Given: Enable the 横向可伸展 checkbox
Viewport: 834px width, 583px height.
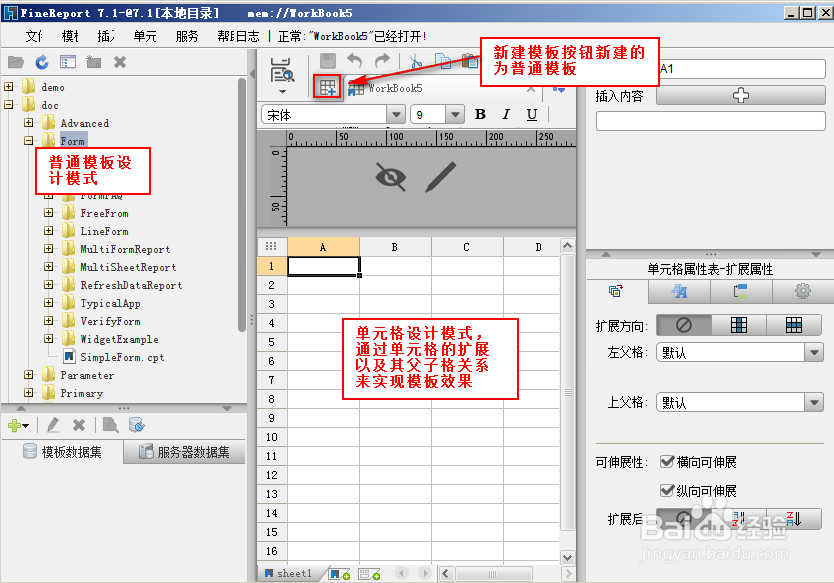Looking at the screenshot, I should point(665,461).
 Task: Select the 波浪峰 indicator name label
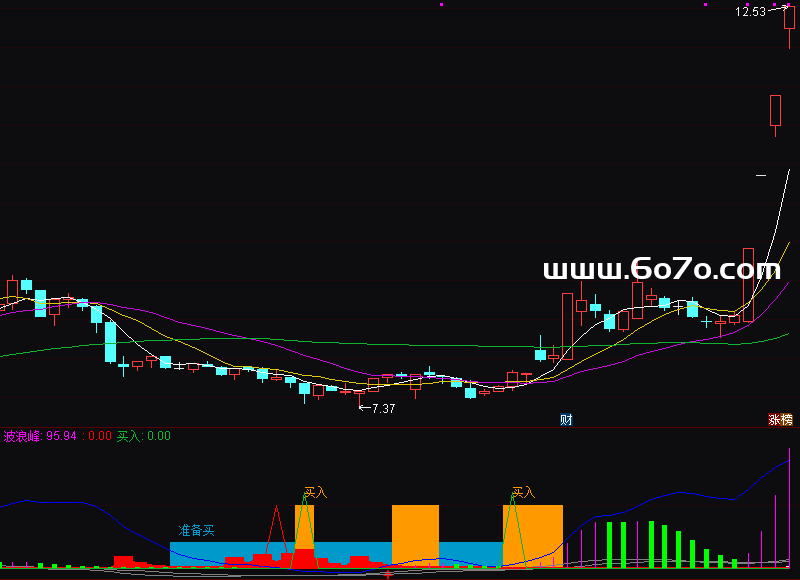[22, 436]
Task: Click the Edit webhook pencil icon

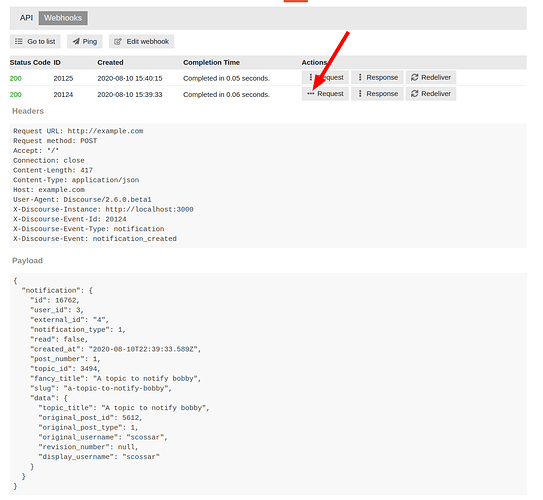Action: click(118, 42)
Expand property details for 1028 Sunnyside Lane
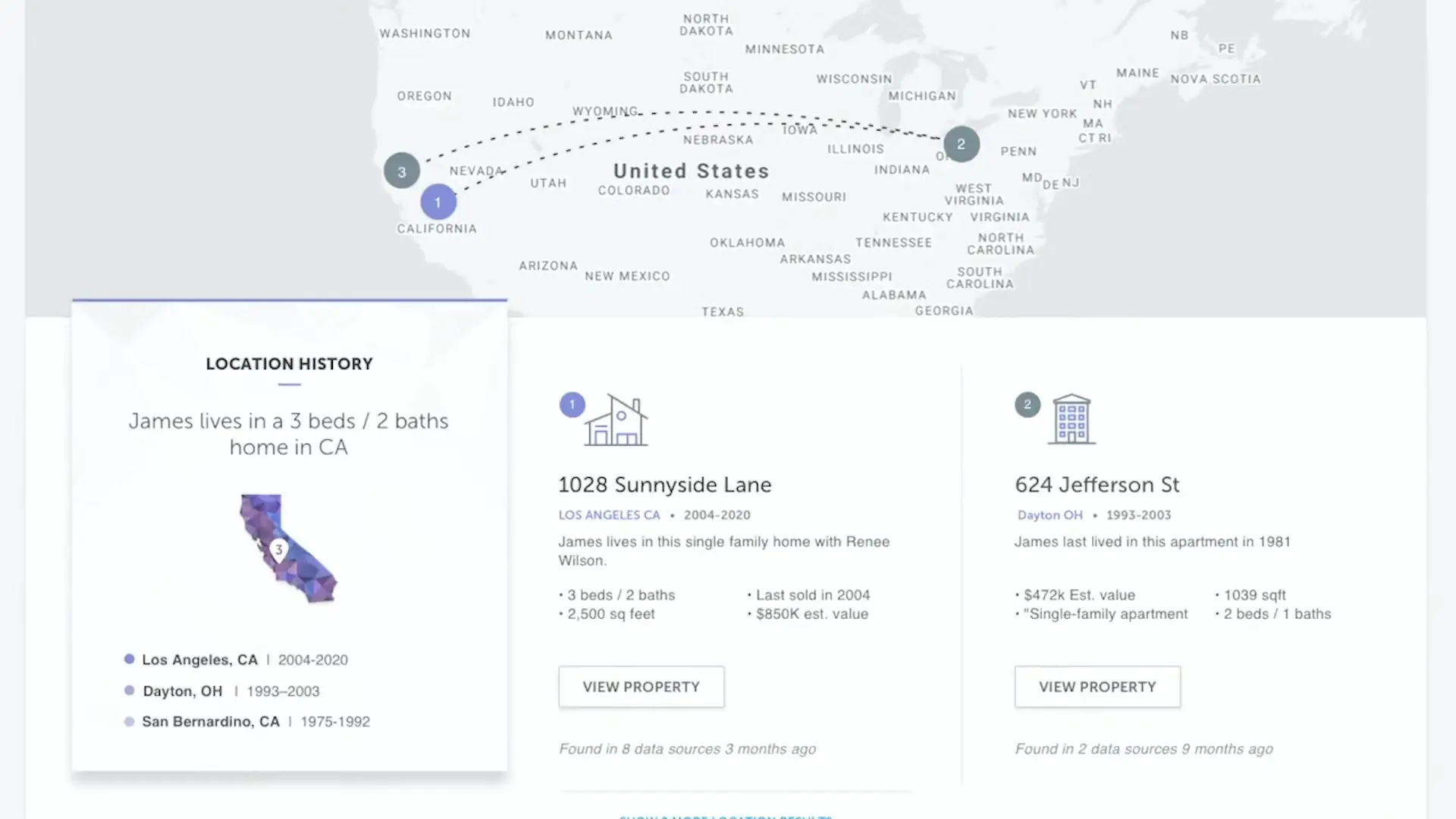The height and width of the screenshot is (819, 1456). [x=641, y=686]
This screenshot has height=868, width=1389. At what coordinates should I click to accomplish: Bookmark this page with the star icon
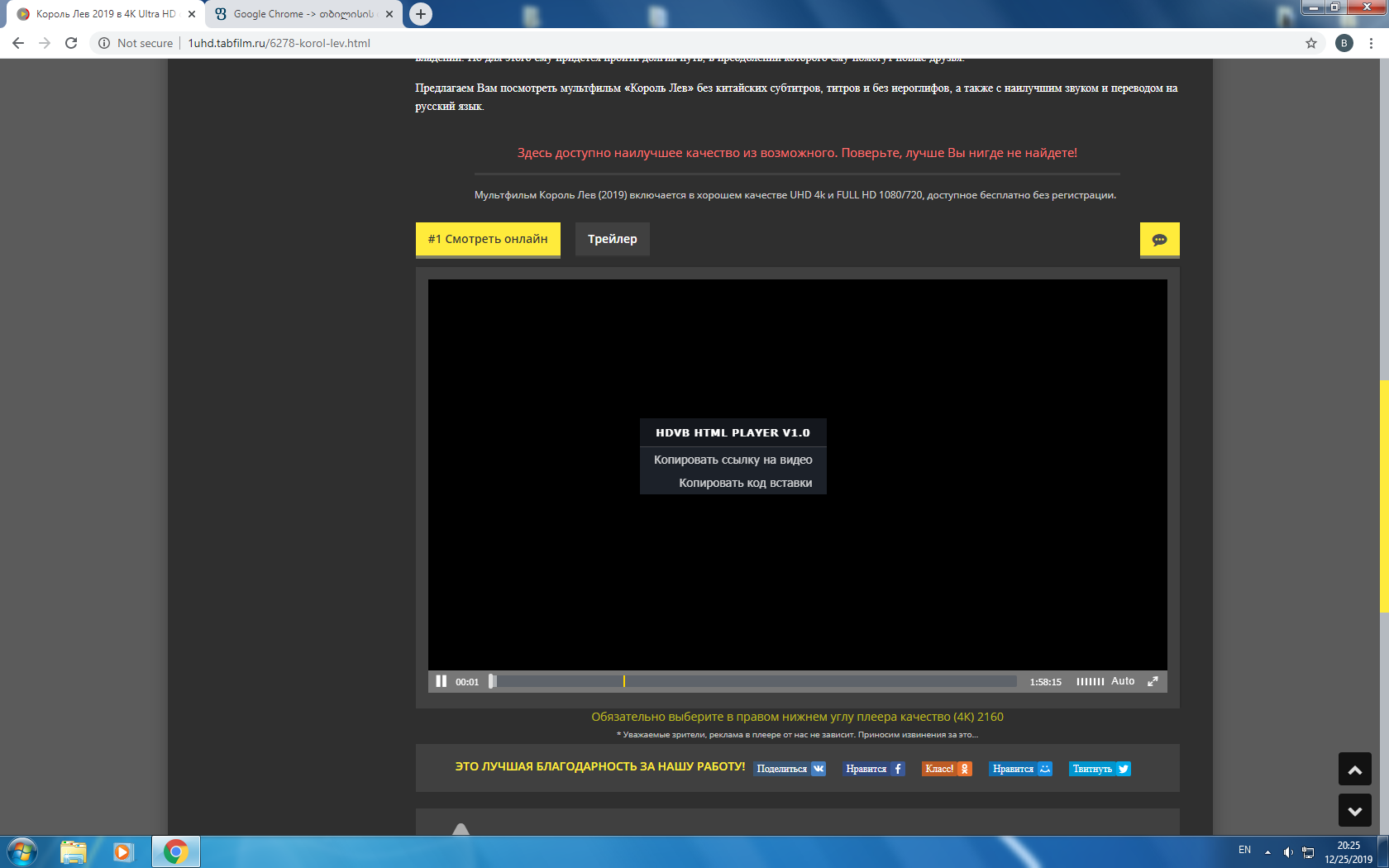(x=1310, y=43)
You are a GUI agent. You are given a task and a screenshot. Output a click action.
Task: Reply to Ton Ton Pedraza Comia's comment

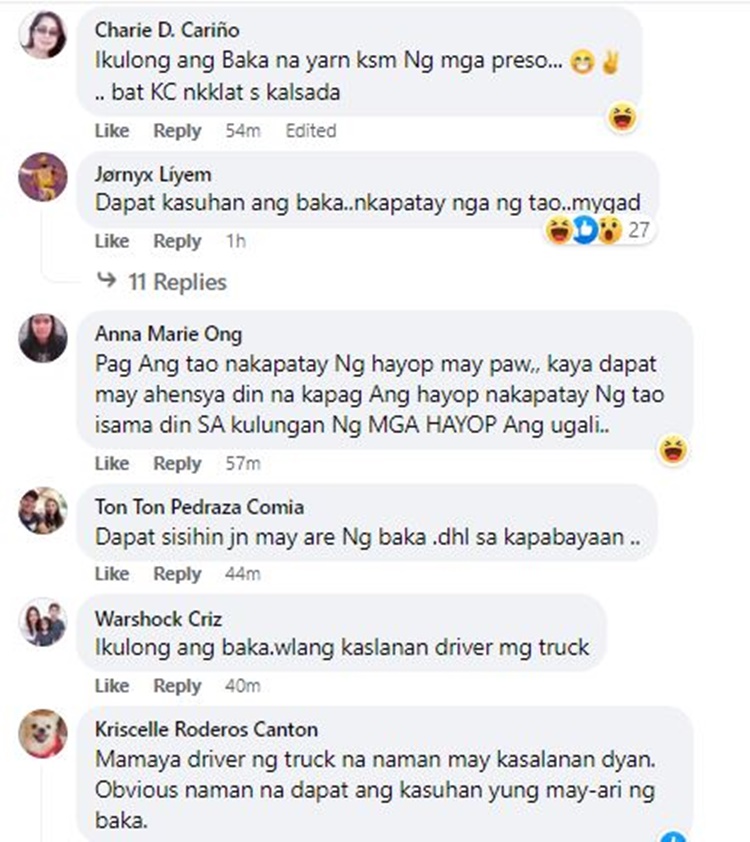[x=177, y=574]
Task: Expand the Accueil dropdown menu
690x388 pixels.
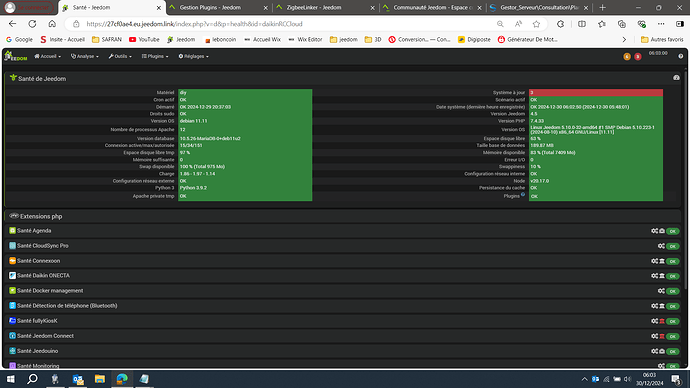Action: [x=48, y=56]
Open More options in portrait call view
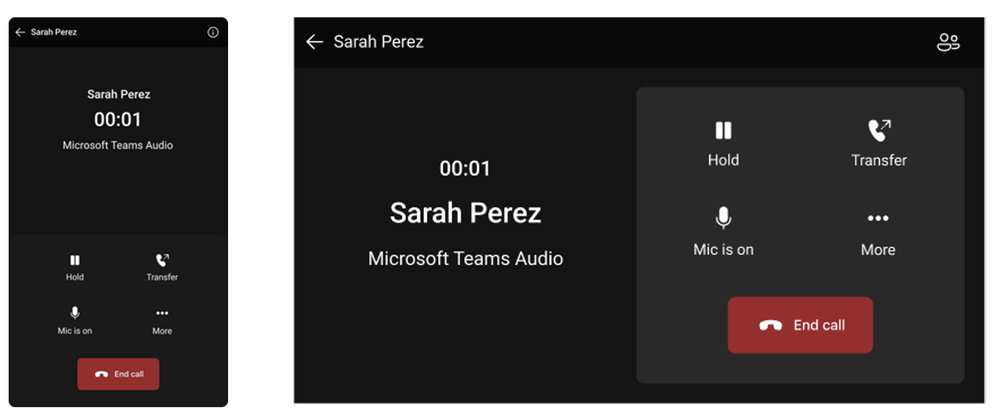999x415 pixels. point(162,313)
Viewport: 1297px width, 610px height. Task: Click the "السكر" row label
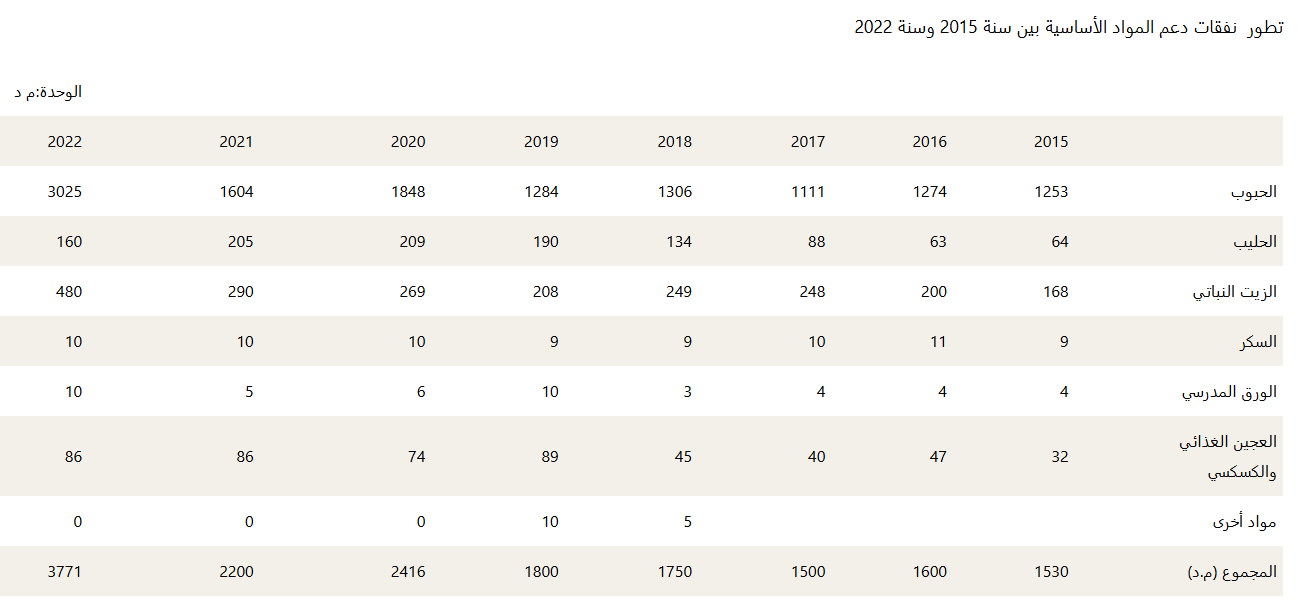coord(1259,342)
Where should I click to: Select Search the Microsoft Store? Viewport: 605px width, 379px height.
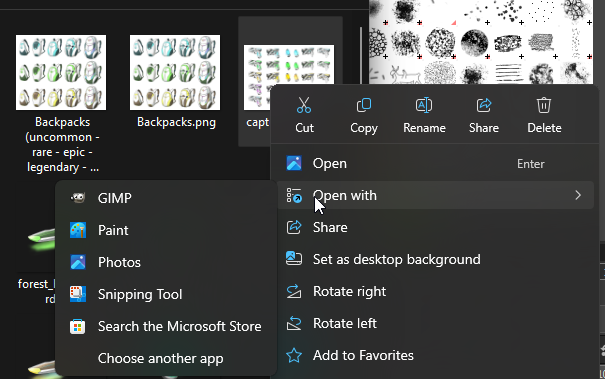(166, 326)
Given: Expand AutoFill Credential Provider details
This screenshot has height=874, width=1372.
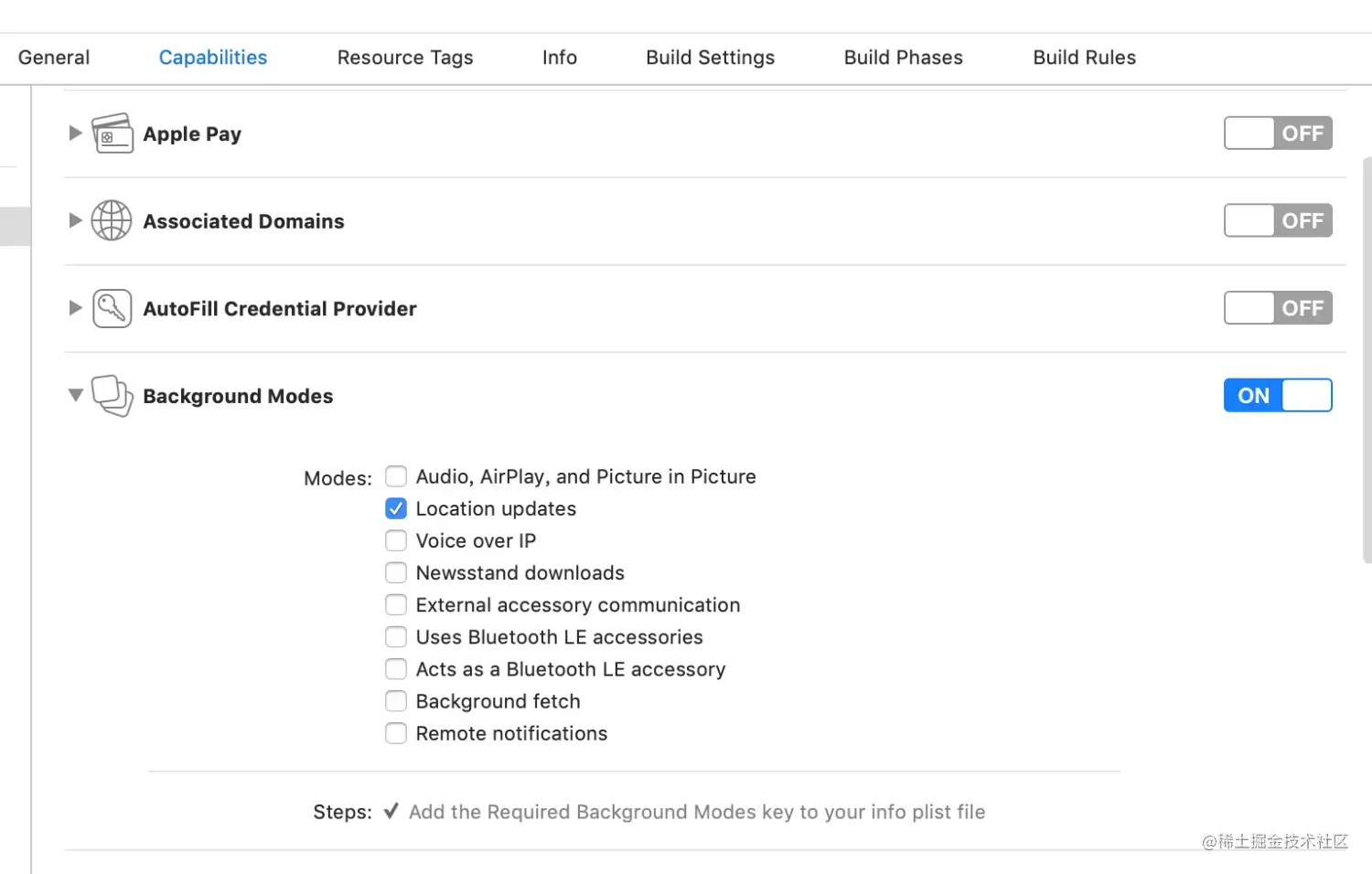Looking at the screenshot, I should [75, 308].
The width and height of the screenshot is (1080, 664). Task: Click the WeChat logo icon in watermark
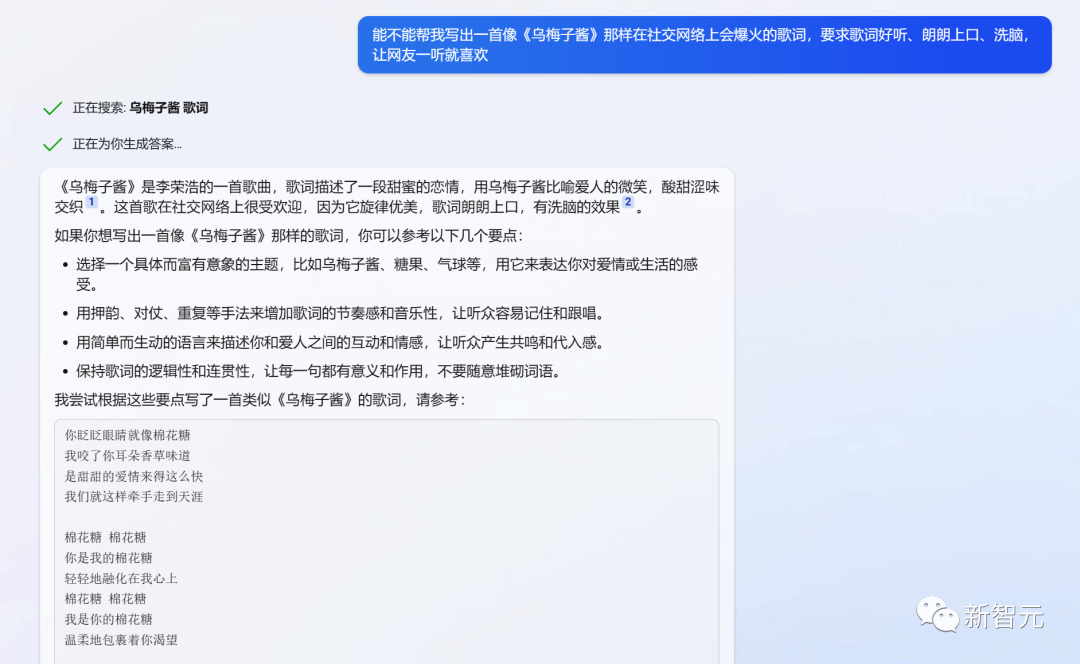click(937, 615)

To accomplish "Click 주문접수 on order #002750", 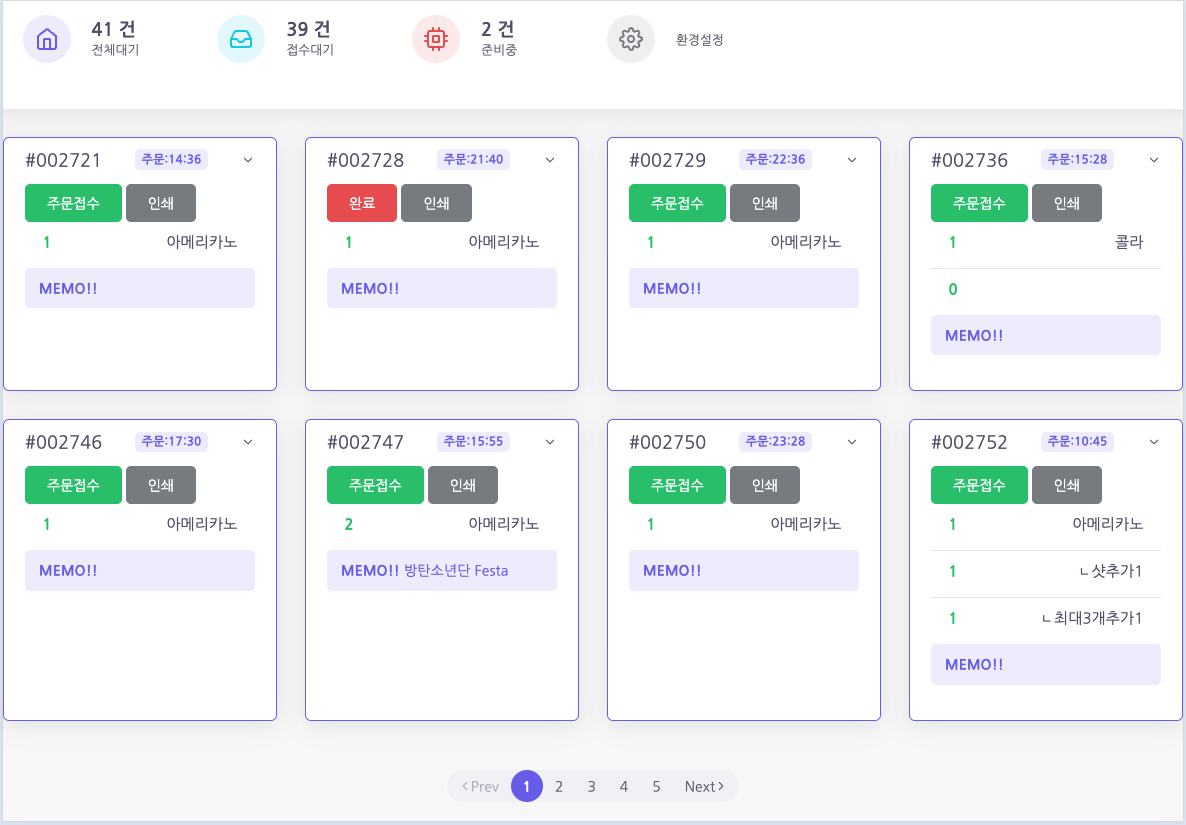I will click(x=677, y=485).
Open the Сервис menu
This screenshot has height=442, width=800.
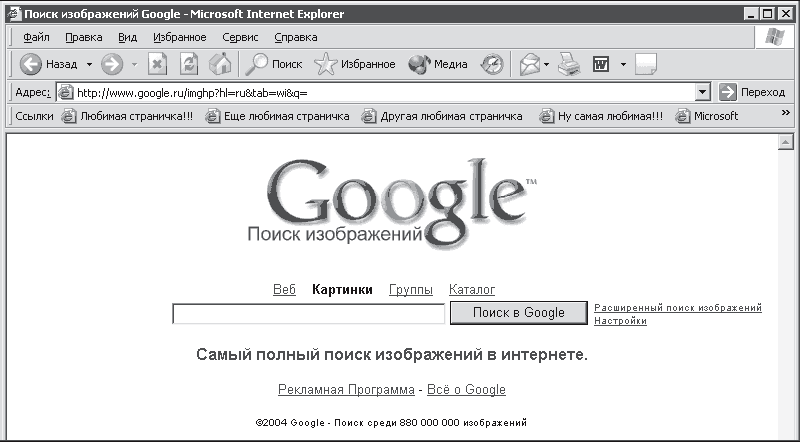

▸ What the task requires
If a line of the data includes the word "menu", it counts; give how many lines do, as a bare number.

▸ Completed task
2